Giuseppe la colpisce al ventre con un coltello, le versa del liquido infiammabile sul corpo e le da fuoco mentre le dice: “Non posso averti, meglio ucciderti”. Quindi sale in macchina e la osserva attendendo il momento in cui smetterà di respirare. Barbara capisce l’intento, chiude gli occhi e si finge morta. Quando l’auto si allontana, spegne le fiamme, si mette a correre e trova l’aiuto di due giovani che la portano in ospedale.
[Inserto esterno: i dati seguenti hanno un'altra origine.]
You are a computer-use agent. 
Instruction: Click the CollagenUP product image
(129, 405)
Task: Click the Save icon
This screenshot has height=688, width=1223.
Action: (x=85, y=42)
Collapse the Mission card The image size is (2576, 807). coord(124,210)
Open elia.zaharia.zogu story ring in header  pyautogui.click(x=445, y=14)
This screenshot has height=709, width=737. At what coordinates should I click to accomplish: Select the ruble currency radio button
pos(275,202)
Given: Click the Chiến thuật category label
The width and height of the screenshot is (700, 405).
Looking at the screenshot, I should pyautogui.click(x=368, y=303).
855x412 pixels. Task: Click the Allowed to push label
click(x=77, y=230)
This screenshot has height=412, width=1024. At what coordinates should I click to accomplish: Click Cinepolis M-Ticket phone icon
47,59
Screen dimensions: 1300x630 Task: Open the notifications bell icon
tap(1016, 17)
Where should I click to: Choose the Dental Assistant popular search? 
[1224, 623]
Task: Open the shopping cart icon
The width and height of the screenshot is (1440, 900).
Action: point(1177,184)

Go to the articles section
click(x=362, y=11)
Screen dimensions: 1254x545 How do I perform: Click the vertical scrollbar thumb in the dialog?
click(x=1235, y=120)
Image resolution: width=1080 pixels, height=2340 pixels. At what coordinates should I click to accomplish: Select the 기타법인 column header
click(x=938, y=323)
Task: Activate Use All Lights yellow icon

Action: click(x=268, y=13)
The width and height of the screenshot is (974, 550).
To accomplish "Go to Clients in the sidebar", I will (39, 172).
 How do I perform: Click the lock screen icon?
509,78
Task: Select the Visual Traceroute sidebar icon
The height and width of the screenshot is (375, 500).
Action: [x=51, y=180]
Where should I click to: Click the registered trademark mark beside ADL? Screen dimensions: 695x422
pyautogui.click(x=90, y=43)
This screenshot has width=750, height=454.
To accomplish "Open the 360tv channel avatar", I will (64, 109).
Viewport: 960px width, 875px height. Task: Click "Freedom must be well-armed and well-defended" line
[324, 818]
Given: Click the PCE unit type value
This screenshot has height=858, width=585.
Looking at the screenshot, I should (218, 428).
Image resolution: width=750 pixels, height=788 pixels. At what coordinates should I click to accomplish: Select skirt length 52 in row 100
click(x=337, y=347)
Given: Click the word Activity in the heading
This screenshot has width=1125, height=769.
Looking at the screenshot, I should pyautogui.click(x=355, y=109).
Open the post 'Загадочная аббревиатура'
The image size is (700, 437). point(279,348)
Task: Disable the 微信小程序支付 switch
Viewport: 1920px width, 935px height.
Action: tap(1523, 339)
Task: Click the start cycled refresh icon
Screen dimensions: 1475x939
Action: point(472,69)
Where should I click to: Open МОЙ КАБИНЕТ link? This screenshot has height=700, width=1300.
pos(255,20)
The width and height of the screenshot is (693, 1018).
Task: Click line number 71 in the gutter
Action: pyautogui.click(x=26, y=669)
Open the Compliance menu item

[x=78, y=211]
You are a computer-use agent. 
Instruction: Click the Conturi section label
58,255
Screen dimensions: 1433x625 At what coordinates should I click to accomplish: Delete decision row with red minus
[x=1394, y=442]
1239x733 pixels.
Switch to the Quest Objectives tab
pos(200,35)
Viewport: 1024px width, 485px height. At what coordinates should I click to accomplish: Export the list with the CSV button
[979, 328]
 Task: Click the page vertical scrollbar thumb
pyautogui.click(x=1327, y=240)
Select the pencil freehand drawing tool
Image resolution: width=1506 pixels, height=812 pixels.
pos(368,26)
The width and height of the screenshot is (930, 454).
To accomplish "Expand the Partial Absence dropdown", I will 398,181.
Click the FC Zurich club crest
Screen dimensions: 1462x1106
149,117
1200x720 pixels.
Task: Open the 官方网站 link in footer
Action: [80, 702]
Giunta al Civico di Palermo, fa in tempo a dire il nome del suo aggressore, poi sviene ed entra in coma per 10 giorni.

Le sue condizioni sono critiche, ma Barbara ha voglia di vivere, di abbracciare i figli e si risveglia. Nei successivi 4 anni si è dovuta sottoporre a numerosi interventi chirurgici per sostituire la pelle ustionata: “E’ stato un calvario”, ricorda la donna. Nel 2007, la sua voglia di vita è stata ricompensata dall’arrivo di Federica, la sua terza figlia. Oggi Barbara lotta al fianco delle donne vittime di violenza e porta in giro la sua testimonianza per mettere in guardia le altre donne dal rischio di uomini violenti come il suo collega.